(What the task requires)
The task calls for the count of lines containing "agent" in these records, given as a number with no other words.

(Stored data)
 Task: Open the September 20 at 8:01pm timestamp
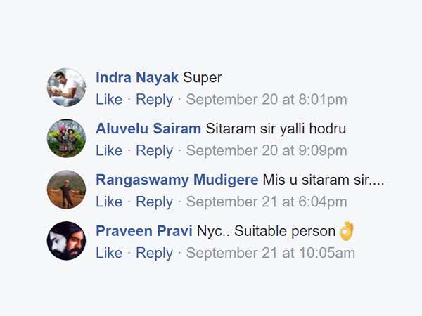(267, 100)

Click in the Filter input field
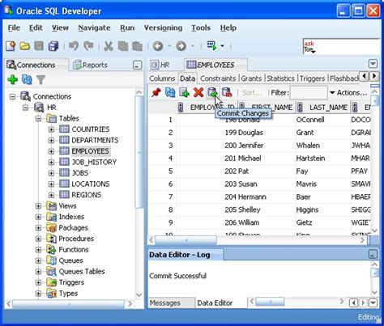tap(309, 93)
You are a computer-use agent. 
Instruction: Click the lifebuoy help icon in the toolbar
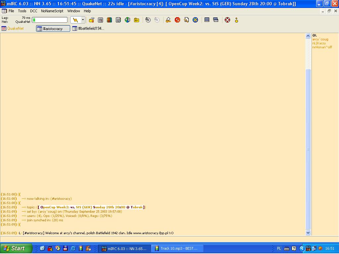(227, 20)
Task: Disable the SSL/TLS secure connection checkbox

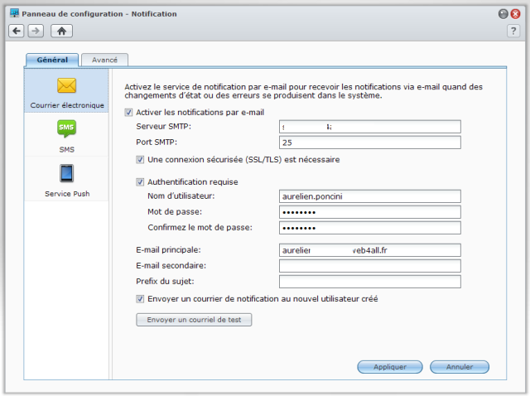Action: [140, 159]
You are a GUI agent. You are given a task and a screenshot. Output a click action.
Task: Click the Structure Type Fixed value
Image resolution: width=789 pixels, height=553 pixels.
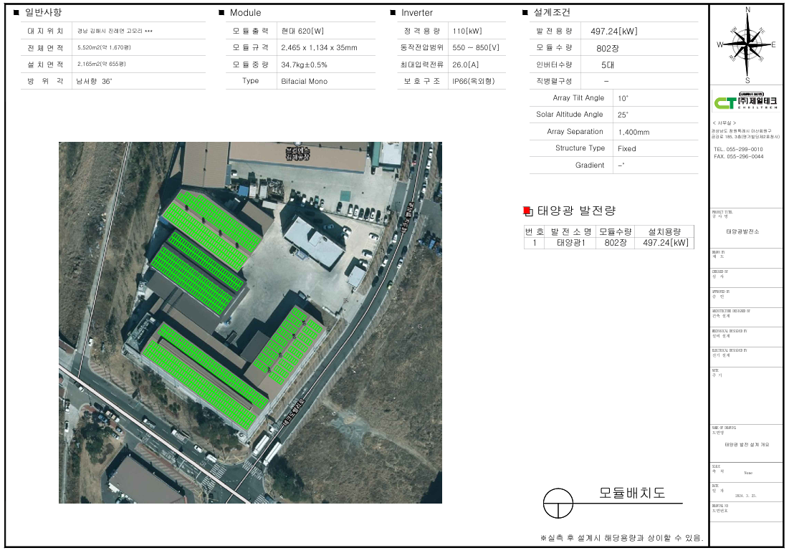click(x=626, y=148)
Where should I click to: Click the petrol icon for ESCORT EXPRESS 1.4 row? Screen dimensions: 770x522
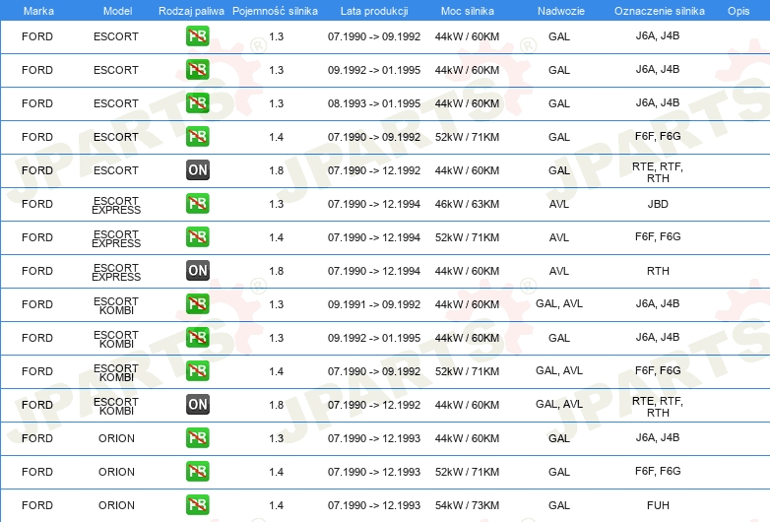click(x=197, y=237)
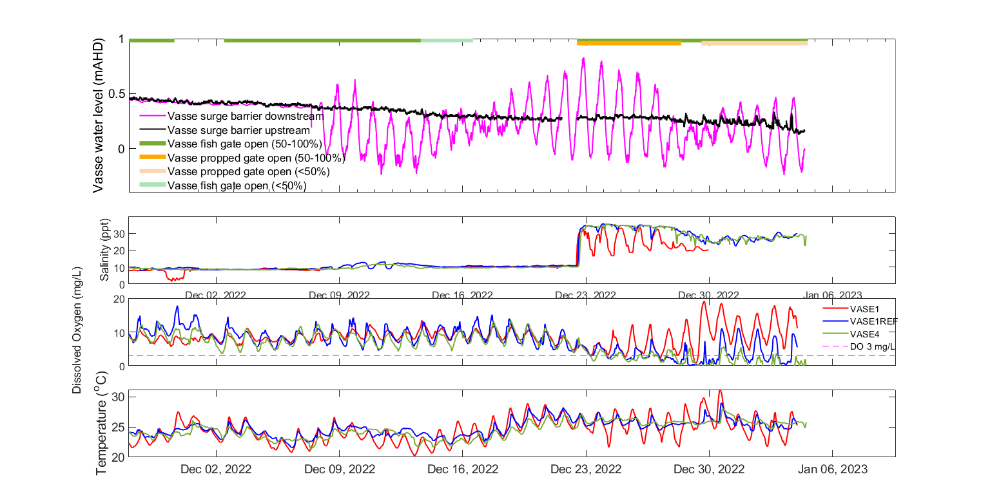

(Finished task)
2